Lamb, however, only obtained this undesirable appointment by a coincidence he thus relates,—
"A fashion of flesh—or rather pink-coloured hose for the ladies luckily coming up when we were on our probation for the place of Chief Jester to Stuart's Paper, established our reputation. We were pronounced a 'capital hand.' O! the conceits that we varied upon red in all its prismatic differences!... Then there was the collateral topic of ankles, what an occasion to a truly chaste writer like ourself of touching that nice brink and yet never tumbling over it, of a seemingly ever approximating something 'not quite proper,' while like a skilful posture master, balancing between decorums and their opposites, he keeps the line from which a hair's breadth deviation is destruction.... That conceit arrided us most at that time, and still tickles our midriff to remember where allusively to the flight of Astrœa we pronounced—in reference to the stockings still—that 'Modesty, taking her final leave of mortals, her last blush was visible in her ascent to the Heavens by the track of the glowing instep.'"

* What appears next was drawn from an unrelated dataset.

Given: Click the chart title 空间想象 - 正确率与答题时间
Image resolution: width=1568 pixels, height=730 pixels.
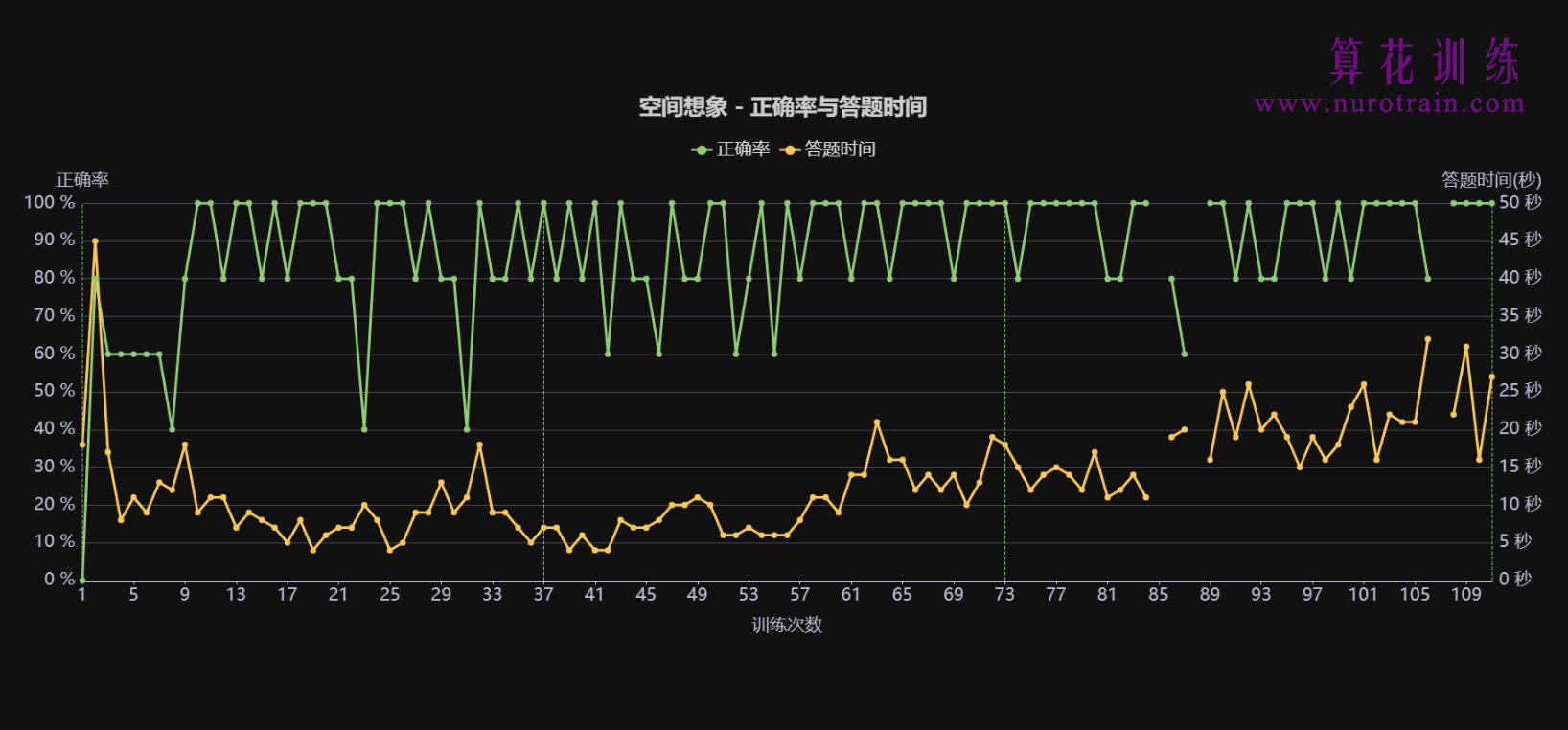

References of a somewhat amatory character often make sayings acceptable, which for their intrinsic merit would scarcely raise a smile, and Lamb soon seriously deplored the loss of this serviceable assistance. He continues:—
"The fashion of jokes, with all other things, passes away as did the transient mode which had so favoured us. The ankles of our fair friends in a few weeks began to reassume their whiteness, and left us scarce a leg to stand upon. Other female whims followed, but none methought so pregnant, so invitatory of shrewd conceits, and more than single meanings."
He tells us that Parson Este and Topham brought up the custom of witty paragraphs first in the "World," a doubtful statement—and that even in his day the leading papers began to give up employing permanent wits. Many of our provincial papers still regale us with a column of facetiæ, but machine-made humour is not now much appreciated. We require something more natural, and the jests in these papers now consist mostly of extracts from the works, or anecdotes from the lives of celebrated men. The pressure thus brought to bear upon Lamb for the production of jests in a given time led him to indulge in very bad puns, and to try to justify them as pleasant eccentricities. What can be expected from a man who tells us that "the worst puns are the best," or who can applaud Swift for having asked, on accidentally meeting a young student carrying a hare; "Prithee, friend, is that your own hair or a wig?" He finds the charm in such hazards in their utter irrelevancy, and truly they can only be excused as flowing from a wild and unchastened fancy. It must require great joviality or eccentricity to find any humour in caricaturing a pun.
Speaking of the prospectus of a certain Burial Society, who promised a handsome plate with an angel above and a flower below, Lamb ventures—"Many a poor fellow, I dare swear, has that Angel and Flower kept from the Angel and Punchbowl, while to provide himself a bier he has curtailed himself of beer." But to record all Lamb's bad puns would be a dull and thankless task. We will finish the review of his verbal humour by quoting a passage out of an indifferent farce he wrote entitled, "Mr. H——."
(The hero cannot on account of his patronymic get any girl to marry him.)
"My plaguy ancestors, if they had left me but a Van, or a Mac, or an Irish O', it had been something to qualify it—Mynheer Van Hogsflesh, or Sawney Mac Hogsflesh, or Sir Phelim O'Hogsflesh, but downright blunt—— If it had been any other name in the world I could have borne it. If it had been the name of a beast, as Bull, Fox, Kid, Lamb, Wolf, Lion; or of a bird, as Sparrow, Hawk, Buzzard, Daw, Finch, Nightingale; or of a fish, as Sprat, Herring, Salmon; or the name of a thing, as Ginger, Hay, Wood; or of a colour, as Black, Gray, White, Green; or of a sound, as Bray; or the name of a month, as March, May; or of a place, as Barnet, Baldock, Hitchen; or the name of a coin, as Farthing, Penny, Twopenny; or of a profession, as Butcher, Baker, Carpenter, Piper, Fisher, Fletcher, Fowler, Glover; or a Jew's name, as Solomons, Isaacs, Jacobs; or a personal name, as Foot, Leg, Crookshanks, Heaviside, Sidebottom, Ramsbottom, Winterbottom; or a long name, as Blanchenhagen or Blanchhausen; or a short name as Crib, Crisp, Crips, Tag, Trot, Tub, Phips, Padge, Papps, or Prig, or Wig, or Pip, or Trip; Trip had been something, but Ho—!"
(Walks about in great agitation; recovering his coolness a little, sits down.)